Re: [PATCH 1/2] KVM: MMU: Do not treat ZONE_DEVICE pages as being reserved

From: Dan Williams
Date: Thu Nov 07 2019 - 10:36:59 EST


On Thu, Nov 7, 2019 at 3:12 AM Paolo Bonzini <pbonzini@xxxxxxxxxx> wrote:
>
> On 07/11/19 06:48, Dan Williams wrote:
> >> How do mmu notifiers get held off by page references and does that
> >> machinery work with ZONE_DEVICE? Why is this not a concern for the
> >> VM_IO and VM_PFNMAP case?
> > Put another way, I see no protection against truncate/invalidate
> > afforded by a page pin. If you need guarantees that the page remains
> > valid in the VMA until KVM can install a mmu notifier that needs to
> > happen under the mmap_sem as far as I can see. Otherwise gup just
> > weakly asserts "this pinned page was valid in this vma at one point in
> > time".
>
> The MMU notifier is installed before gup, so any invalidation will be
> preceded by a call to the MMU notifier. In turn,
> invalidate_range_start/end is called with mmap_sem held so there should
> be no race.
>
> However, as Sean mentioned, early put_page of ZONE_DEVICE pages would be
> racy, because we need to keep the reference between the gup and the last
> time we use the corresponding struct page.

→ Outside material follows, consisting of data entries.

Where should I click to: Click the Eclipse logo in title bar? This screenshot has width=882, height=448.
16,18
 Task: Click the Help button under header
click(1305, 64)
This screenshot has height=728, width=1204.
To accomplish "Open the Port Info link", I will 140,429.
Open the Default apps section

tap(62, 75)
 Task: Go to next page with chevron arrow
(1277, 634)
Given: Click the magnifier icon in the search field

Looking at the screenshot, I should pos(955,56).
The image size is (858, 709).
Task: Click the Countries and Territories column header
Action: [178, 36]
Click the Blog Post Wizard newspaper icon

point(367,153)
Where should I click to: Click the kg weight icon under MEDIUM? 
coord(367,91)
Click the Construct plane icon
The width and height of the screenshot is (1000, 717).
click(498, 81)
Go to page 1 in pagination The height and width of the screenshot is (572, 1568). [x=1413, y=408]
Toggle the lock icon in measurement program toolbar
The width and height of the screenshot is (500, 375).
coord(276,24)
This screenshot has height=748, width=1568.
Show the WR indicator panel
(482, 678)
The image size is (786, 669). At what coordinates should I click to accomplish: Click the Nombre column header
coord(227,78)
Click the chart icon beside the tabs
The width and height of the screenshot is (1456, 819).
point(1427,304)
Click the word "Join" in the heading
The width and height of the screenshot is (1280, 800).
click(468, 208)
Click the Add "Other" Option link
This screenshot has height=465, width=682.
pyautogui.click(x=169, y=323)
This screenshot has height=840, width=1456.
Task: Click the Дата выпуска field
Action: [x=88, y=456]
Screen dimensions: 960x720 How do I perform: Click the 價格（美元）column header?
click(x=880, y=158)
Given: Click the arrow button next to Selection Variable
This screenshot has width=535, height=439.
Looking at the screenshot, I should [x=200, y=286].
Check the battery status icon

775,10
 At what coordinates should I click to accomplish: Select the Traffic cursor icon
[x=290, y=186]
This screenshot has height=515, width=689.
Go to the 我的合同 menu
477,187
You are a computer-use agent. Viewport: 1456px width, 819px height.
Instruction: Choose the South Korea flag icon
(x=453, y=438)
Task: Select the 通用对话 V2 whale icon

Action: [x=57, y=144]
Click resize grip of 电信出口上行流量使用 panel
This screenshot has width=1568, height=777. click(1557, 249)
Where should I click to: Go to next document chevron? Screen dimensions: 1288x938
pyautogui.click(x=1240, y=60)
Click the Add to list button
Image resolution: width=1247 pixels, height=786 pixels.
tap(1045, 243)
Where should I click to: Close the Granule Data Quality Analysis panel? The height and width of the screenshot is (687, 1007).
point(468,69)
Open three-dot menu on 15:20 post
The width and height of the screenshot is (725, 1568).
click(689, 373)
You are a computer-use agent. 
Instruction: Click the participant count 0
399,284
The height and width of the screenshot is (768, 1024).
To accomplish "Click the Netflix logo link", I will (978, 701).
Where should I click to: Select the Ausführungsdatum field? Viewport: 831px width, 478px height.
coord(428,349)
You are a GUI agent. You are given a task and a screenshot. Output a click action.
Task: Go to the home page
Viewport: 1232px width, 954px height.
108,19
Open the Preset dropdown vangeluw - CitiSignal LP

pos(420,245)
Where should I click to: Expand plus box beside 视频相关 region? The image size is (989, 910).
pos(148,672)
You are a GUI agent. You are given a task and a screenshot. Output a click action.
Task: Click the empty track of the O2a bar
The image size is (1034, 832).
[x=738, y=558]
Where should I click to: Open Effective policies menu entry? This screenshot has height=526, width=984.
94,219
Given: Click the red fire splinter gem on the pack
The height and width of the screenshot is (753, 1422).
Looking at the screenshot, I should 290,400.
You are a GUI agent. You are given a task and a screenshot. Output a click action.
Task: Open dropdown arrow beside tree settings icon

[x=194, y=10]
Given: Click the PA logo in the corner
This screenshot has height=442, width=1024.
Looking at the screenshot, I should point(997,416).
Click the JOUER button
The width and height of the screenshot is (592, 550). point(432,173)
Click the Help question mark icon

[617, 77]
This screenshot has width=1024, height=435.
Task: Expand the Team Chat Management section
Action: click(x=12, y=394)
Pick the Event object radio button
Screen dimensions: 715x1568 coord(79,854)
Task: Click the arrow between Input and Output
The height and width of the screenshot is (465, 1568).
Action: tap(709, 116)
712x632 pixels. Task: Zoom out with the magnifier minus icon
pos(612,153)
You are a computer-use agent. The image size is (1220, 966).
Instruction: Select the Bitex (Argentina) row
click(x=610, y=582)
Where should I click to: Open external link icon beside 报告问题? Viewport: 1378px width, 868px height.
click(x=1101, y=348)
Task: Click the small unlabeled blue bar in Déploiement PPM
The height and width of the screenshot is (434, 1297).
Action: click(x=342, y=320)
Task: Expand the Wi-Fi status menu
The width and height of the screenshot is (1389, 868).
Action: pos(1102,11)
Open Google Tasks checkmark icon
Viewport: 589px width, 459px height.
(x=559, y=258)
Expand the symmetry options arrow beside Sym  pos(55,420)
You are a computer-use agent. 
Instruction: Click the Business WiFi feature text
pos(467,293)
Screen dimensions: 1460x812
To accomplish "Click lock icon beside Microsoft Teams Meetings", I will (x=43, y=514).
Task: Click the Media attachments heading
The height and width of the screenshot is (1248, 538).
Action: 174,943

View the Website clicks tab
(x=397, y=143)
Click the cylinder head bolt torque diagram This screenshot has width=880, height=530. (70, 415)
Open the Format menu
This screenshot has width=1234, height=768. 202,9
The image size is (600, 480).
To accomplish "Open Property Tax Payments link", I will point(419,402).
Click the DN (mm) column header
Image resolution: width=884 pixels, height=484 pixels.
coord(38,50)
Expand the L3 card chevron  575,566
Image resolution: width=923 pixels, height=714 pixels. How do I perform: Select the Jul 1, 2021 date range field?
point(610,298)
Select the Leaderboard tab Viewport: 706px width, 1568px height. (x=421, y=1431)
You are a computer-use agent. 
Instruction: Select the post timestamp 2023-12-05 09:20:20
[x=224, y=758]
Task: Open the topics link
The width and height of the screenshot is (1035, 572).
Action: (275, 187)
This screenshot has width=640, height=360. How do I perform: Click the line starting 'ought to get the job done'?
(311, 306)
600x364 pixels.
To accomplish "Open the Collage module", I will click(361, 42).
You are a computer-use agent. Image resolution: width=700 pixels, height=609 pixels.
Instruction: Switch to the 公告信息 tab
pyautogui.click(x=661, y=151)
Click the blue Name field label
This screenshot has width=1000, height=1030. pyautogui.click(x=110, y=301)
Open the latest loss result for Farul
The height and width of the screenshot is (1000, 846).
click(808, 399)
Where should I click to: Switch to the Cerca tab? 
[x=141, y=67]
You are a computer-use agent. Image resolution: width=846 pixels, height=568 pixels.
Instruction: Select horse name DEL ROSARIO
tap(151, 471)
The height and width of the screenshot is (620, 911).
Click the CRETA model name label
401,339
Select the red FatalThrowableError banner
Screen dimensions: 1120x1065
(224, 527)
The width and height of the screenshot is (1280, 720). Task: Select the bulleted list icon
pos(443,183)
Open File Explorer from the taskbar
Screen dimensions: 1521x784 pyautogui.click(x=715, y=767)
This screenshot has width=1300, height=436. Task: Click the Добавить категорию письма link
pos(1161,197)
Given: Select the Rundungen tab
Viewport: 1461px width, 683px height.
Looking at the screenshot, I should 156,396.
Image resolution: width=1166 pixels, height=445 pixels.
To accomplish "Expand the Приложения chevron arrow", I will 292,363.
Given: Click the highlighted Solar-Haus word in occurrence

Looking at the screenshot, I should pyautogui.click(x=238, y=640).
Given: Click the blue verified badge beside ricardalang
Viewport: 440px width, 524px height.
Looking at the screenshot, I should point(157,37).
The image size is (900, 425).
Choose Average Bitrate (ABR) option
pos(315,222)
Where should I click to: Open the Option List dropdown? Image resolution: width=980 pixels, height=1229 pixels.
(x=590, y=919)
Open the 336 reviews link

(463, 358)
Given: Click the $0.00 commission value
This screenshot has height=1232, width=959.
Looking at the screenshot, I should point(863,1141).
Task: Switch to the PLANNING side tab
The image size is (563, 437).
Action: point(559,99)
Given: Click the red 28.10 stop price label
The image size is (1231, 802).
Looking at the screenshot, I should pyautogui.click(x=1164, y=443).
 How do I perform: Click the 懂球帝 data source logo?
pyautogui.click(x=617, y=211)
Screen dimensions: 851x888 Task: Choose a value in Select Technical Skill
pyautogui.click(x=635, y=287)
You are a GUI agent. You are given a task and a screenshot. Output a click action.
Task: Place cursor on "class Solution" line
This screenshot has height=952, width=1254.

If KVM is establishing the mmu_notifier before gup then there is
nothing left to do with that ZONE_DEVICE page, so I'm struggling to
see what further qualification of kvm_is_reserved_pfn() buys the
implementation.

However, if you're attracted to the explicitness of Sean's approach
can I at least ask for comments asserting that KVM knows it already
holds a reference on that page so the is_zone_device_page() usage is
safe?

David and I are otherwise trying to reduce is_zone_device_page() to
easy to audit "obviously safe" cases and converting the others with
additional synchronization.